Desperate as the case seemed, relief came. Lieutenant-Colonel
Joseph Bailey, of the Fourth Wisconsin Volunteers, was at this time acting as
Chief Engineer of the Nineteenth Army Corps, General Franklin's. He was a man
who had had much experience on the watercourses of the Northwestern country, and
had learned to use dams to overcome obstacles arising from shallow water in
variable streams. The year before he had applied this knowledge to free two
transport steamers, which had been taken when Port Hudson fell, from their
confinement in Thompson's Creek, where the falling water had left them sunk in
the sand. As the army fell back, and during its stay at Grand Ecore, he had
heard rumors about the scant water at the Falls, and the thought had taken hold
of his mind that he might now build a dam on a greater scale and to a more vital
purpose than ever before.
His idea, first broached to General Franklin, was through him
conveyed to Banks and Porter, and generally through the army. Franklin, himself
an engineer, thought well of it, and so did some others; but most doubted, and
many jeered. The enemy themselves, when they became aware of it, laughed, and
their pickets and prisoners alike cried scoffingly, "How about that dam?

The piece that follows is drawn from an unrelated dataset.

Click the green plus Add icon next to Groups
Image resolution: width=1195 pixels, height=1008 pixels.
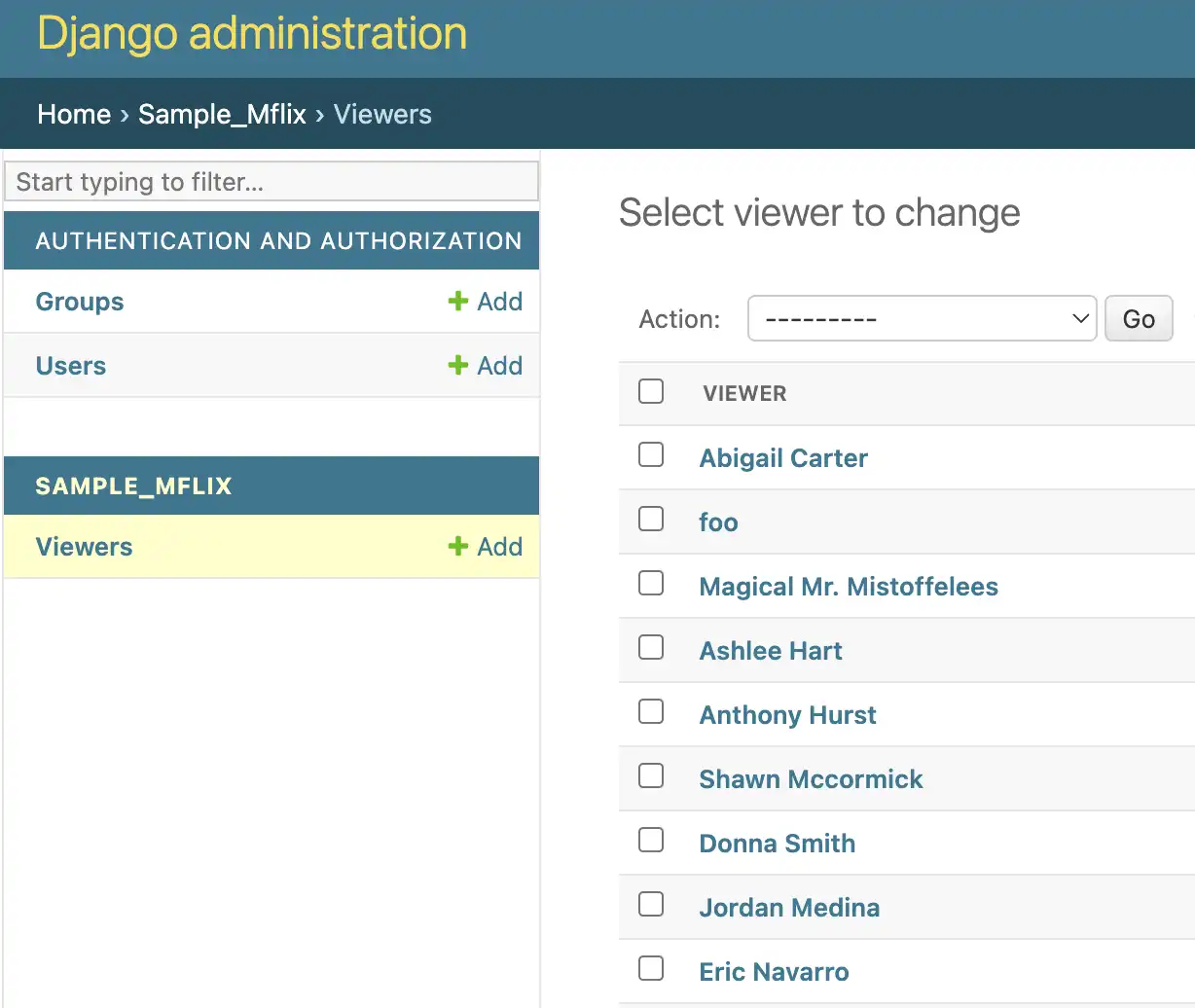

" But Bailey had the faith that moves mountains, and he was moreover happy
in finding at his hands the fittest tools for the work. Among the troops in
the far Southwest were two or three regiments from Maine, the northeasternmost
of all the States. These had been woodmen and lumbermen from their youth, among
their native forests, and a regiment of them now turned trained and willing arms
upon the great trees on the north shore of the Red River; and there were many
others who, on a smaller scale and in different scenes, had experience in the
kind of work now to be done. Time was pressing, and from two to three thousand
men were at once set to work on the 1st of May. The Falls are about a mile in
length, filled with rugged rocks which, at this low water, were bare or nearly
so, the water rushing down around, or over, them with great swiftness. At the
point below, where the dam was to be built, the river is 758 feet wide, and the
current was then between nine and ten miles an hour. From the north bank was
built what was called the "tree dam," formed of large trees laid with
the current, the branches interlocking, the trunks down stream and cross-tied
with heavy timber; upon this was thrown brush, brick, and stone, and the weight
of water as it rose bound the fabric more closely down upon the bottom of the
river. From the other bank, where the bottom was more stony and trees less
plenty, great cribs were pushed out, sunk and filled with stone and brick -the
stone brought down the river in fiat-boats, the bricks obtained by pulling down
deserted brick buildings. On this side, a mile away, was a large sugar-house;
this was torn down and the whole building, machinery, and kettles went to
ballast the dam. Between the cribs and the tree dam a length of 150 feet was
filled by four large coal barges, loaded with brick and sunk. This great work
was completed in eight working days, and even on the eighth, three of the
lighter vessels, the Osage, Neosho,
and Fort Hindman, were able to pass the upper falls and wait just above
the dam for the chance to pass; but the heavier vessels had yet to delay for a
further rise. In the meantime the vessels were being lightened by their crews.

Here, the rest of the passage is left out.